Observation data Epoch J2000 Equinox ICRS
- Constellation: Cassiopeia
- Right ascension: 23^{h} 20^{m} 44.5135^{s}
- Declination: +61° 11′ 40.531″
- Apparent magnitude (V): 8.67

Characteristics
- Evolutionary stage: main sequence
- Spectral type: O6.5(f)(n)p
- U−B color index: −0.62
- B−V color index: +0.41

Astrometry
- Radial velocity (R_{v}): −26 km/s
- Proper motion (μ): RA: −2.662 mas/yr Dec.: 0.388 mas/yr
- Parallax (π): 0.3341±0.0152 mas
- Distance: 9,800 ± 400 ly (3,000 ± 100 pc)
- Absolute magnitude (M_{V}): −5.5

Details
- Mass: 45 M_{☉}
- Radius: 15 R_{☉}
- Luminosity: 457,088 L_{☉}
- Temperature: 39,500 K
- Rotational velocity (v sin i): 178 - 240 km/s
- Age: 2 Myr
- Other designations: SAO 20575, IRAS 23185+6055, 2MASS J23204452+6111404

Database references
- SIMBAD: data

= BD+60°2522 =

Star in the constellation Cassiopeia

BD+60°2522 is a bright O-type star that has produced the Bubble Nebula (NGC 7635) with its stellar wind. The exact classification of the star is uncertain, with a number of spectral peculiarities and inconsistencies between the appearance of the star itself and the effects on the nearby nebulosity, but it is undoubtedly a highly luminous hot massive star. Direct spectroscopy yields a spectral class of O6.5 and an effective temperature around 39,500 K. It is a member of the Cassiopeia OB2 stellar association in the Perseus Arm of the galaxy at about 8,500 light-years' distance.

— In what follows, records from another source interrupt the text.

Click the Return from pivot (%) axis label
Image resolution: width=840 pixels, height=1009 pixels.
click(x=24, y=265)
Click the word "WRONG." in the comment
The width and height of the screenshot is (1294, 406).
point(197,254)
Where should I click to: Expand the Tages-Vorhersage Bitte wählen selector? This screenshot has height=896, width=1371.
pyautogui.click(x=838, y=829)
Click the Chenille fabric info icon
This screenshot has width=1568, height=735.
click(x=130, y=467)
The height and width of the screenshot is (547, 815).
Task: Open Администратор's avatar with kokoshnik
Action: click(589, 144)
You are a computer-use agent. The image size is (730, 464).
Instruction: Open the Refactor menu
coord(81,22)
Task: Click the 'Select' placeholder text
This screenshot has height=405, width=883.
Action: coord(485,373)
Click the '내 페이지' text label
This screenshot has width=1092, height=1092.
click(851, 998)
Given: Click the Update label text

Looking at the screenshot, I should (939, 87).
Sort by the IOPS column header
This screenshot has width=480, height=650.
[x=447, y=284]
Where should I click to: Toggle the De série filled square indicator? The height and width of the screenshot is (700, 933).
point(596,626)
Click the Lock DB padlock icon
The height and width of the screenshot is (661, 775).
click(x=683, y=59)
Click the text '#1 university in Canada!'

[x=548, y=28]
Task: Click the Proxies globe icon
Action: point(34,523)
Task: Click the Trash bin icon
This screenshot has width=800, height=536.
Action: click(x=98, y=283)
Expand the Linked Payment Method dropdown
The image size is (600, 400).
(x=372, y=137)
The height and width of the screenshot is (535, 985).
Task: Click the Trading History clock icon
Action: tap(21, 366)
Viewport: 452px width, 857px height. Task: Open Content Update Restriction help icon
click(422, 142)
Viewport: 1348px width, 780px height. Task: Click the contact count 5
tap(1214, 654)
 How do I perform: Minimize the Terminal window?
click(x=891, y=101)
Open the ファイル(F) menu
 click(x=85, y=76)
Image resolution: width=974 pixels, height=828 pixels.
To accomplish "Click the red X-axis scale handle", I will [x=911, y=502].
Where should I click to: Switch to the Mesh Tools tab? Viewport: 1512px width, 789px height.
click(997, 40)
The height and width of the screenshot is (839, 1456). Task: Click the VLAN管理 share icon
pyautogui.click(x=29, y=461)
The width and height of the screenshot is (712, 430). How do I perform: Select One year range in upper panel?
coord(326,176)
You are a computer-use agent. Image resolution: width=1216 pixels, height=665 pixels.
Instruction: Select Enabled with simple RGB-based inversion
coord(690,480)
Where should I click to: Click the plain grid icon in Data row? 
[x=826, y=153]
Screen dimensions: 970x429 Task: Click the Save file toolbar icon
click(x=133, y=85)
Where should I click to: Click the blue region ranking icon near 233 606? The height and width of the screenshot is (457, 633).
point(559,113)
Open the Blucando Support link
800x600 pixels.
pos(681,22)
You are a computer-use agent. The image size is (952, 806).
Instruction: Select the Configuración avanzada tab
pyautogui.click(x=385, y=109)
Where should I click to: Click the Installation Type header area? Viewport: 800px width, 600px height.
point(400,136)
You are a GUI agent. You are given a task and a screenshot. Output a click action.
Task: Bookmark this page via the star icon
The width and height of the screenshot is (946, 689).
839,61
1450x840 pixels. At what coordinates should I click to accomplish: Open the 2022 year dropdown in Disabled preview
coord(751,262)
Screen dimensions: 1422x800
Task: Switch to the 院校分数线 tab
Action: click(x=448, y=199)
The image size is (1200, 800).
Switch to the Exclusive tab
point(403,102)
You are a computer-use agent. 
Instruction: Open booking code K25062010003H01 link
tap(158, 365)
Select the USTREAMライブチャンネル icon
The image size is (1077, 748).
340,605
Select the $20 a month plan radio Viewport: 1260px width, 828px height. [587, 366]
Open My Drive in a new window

Although BD+60°2522 is around two million years old, the surrounding nebula is apparently only about 40,000 years old. The bubble is expected to be formed as a shock front where the stellar wind meets interstellar material at supersonic speeds. The wind from BD+60°2522 is travelling outwards at 1,800–2,500 km/s, causing the star to lose over a millionth of the mass of the Sun every year. It has already lost approximately 25% of its initial mass and is roughly halfway through its main sequence life.